Ineludibile Bodini per chi, Salentino, si dedichi alla scrittura; moltissimi i versi dalla Luna dei Borboni ricordati a memoria (se scrivessi in francese direi “par coeur”, ché ho sempre giudicato quest’espressione luminosa nella sua capacità di rendere perfettamente l’amore e lo slancio del cuore che, spesso, sottintendono l’aver voluto imparare a memoria passaggi della scrittura d’altri); Foglie di tabacco sequenza di testi che dicono di una Salentinità dolente e consapevole, amata nelle sue possibilità e anche nei suoi limiti.

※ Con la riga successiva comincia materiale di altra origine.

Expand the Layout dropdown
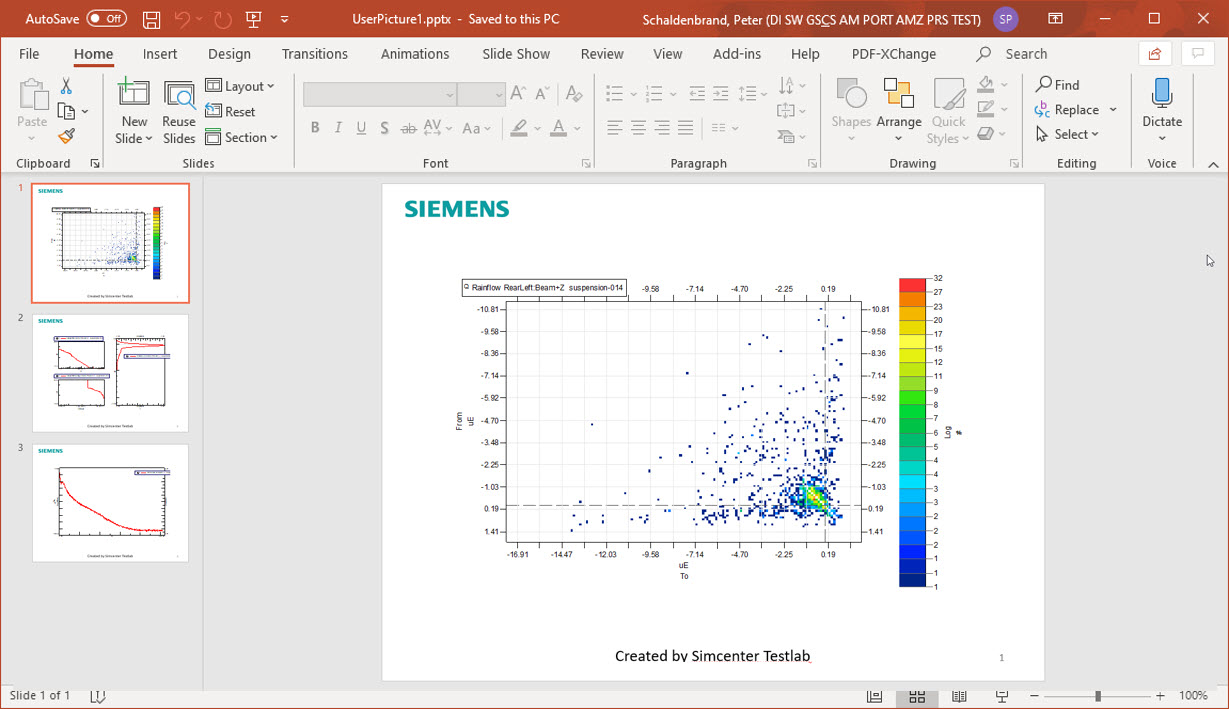Viewport: 1229px width, 709px height. pyautogui.click(x=240, y=86)
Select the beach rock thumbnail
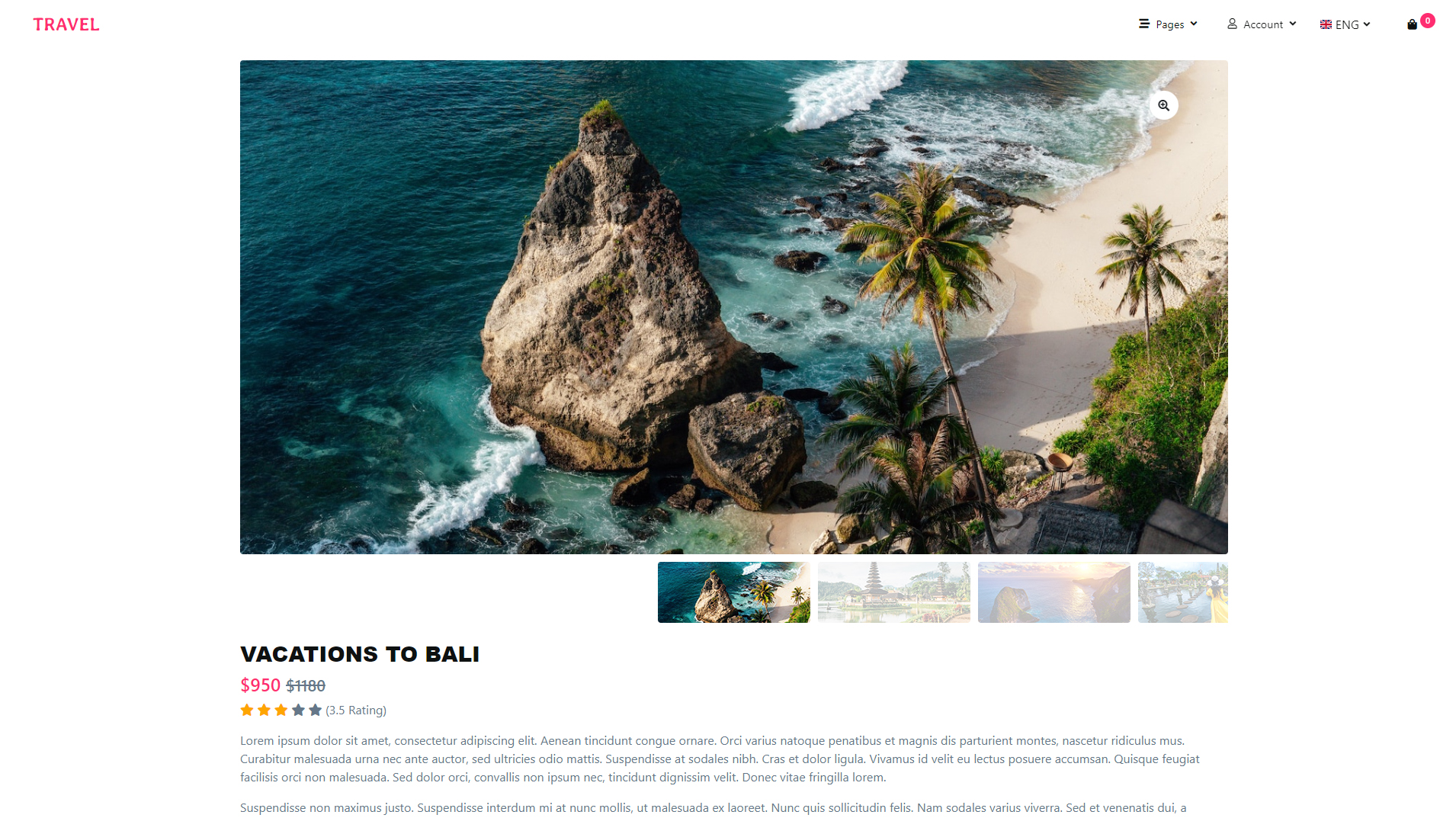 734,592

Qui ci sono soglie e c’è una postura di ascolto e quasi ancestrali sacerdotesse siedono presso le porte delle proprie case (dentro o poco fuori di esse non importa, importa però quel loro stare sedute simili a numinose presenze millenarie o a dee mediterranee assise in trono) – il legame con la propria filiazione da un’antichità remota e sapiente non va reciso e, infatti, ecco emergere l’ambiguità della visione, ecco l’esplicito richiamo lunare, ecco il femminile proporsi anche nei versi bodiniani come custode dei cicli naturali e come sapienza di quella stessa visione; si vedono le antiche donne o le indistinte forme che la luna accende nell’aria (con fine sinestesia Bodini scrive ripercuote) e si è visti da esse, pupille dure perché antichissime e perché capaci di fissare senza cedimenti il guardato, ma anche perché esse hanno sede nei palmi-pietre indurite dal lavoro e dalla vita com’è proprio di un antico popolo contadino.

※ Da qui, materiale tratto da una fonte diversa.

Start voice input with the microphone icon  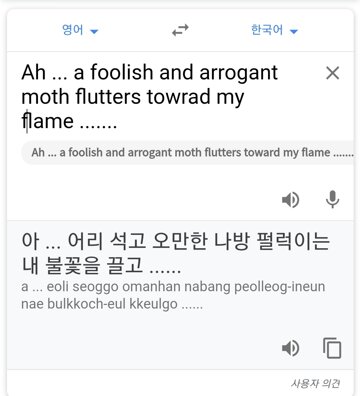[x=332, y=200]
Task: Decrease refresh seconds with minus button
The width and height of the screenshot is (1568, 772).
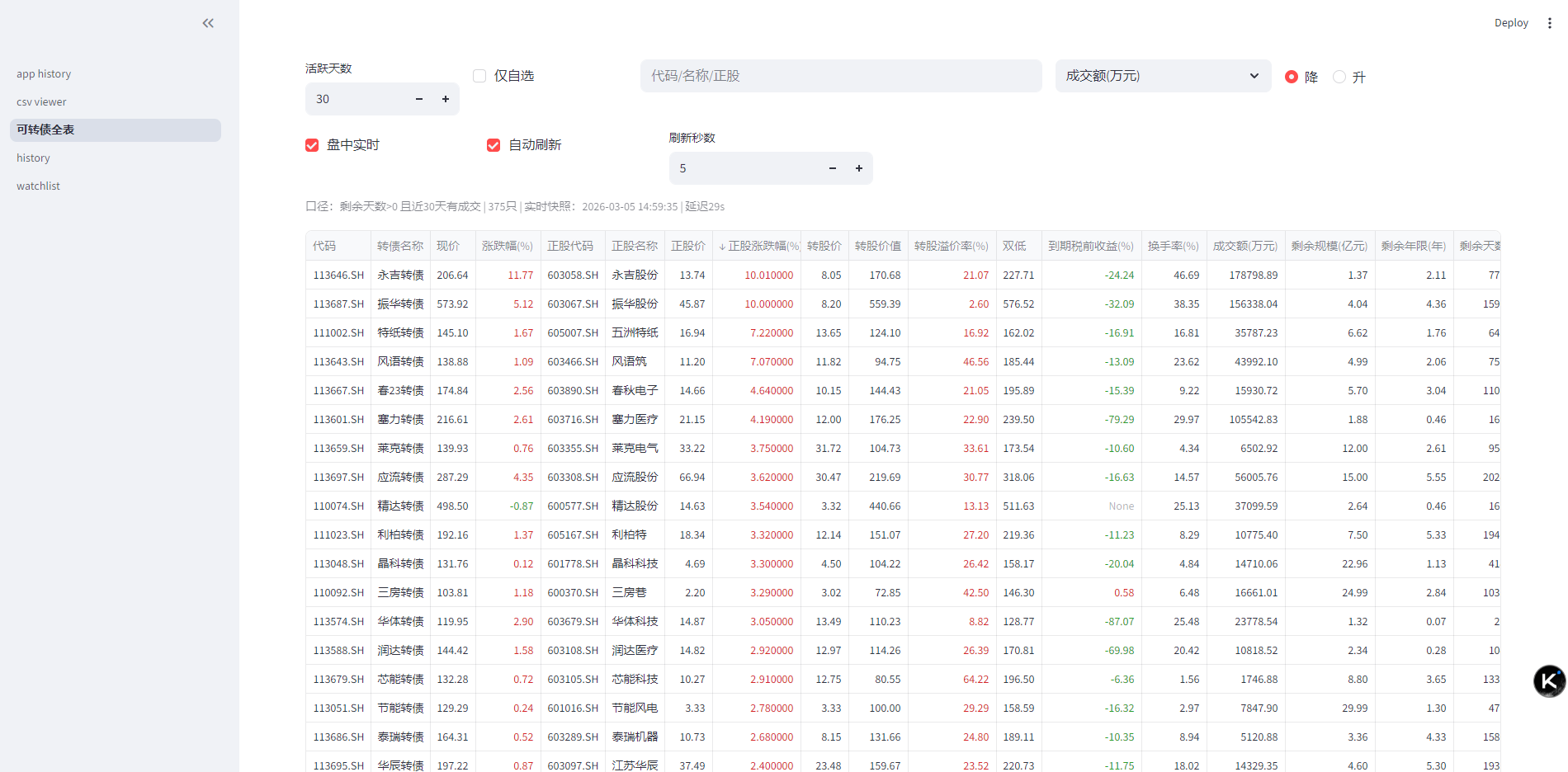Action: pos(833,168)
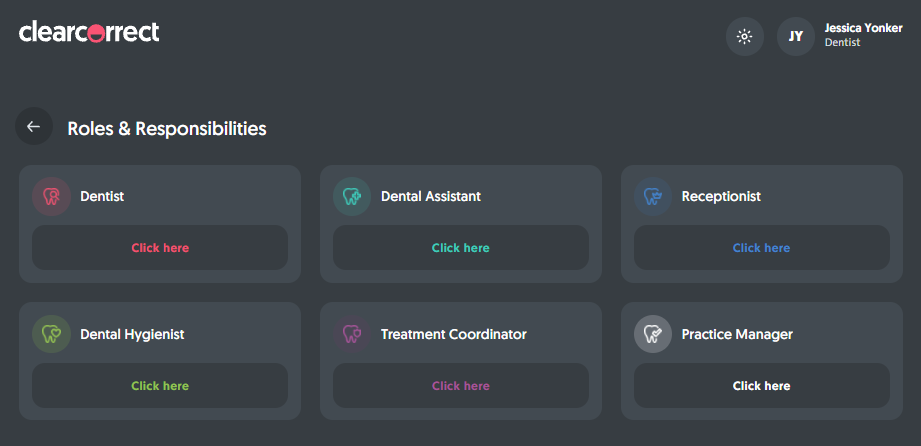Click the Dentist tooth icon
921x446 pixels.
click(x=51, y=196)
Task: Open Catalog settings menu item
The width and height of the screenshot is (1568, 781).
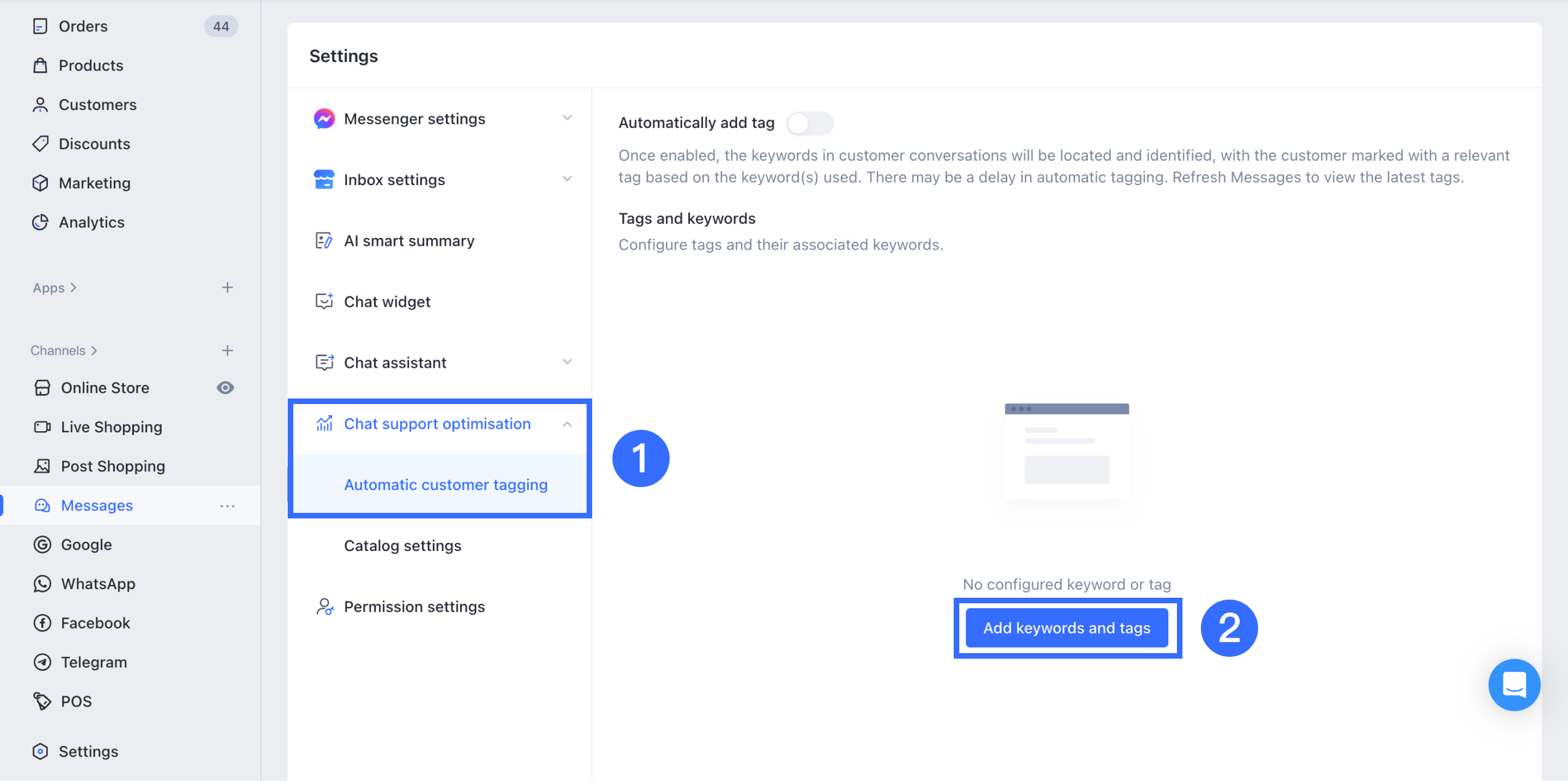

E, come le soglie che sono luogo del passaggio (dell’attraversare) e del doppio sostare (dentro e fuori), anche le mani-pietre sono aperte e posano sui grembi, probabile sineddoche anche questa del femminile.

Ripetendo a sé stessi questi versi bodiniani ecco sorgere nel cielo della memoria le numerose Amalasunte di Osvaldo Licini oppure le ieratiche figure femminili di Massimo Campigli – forse si ode la voce di Guido Piovene: il Salento è una terra di miraggi…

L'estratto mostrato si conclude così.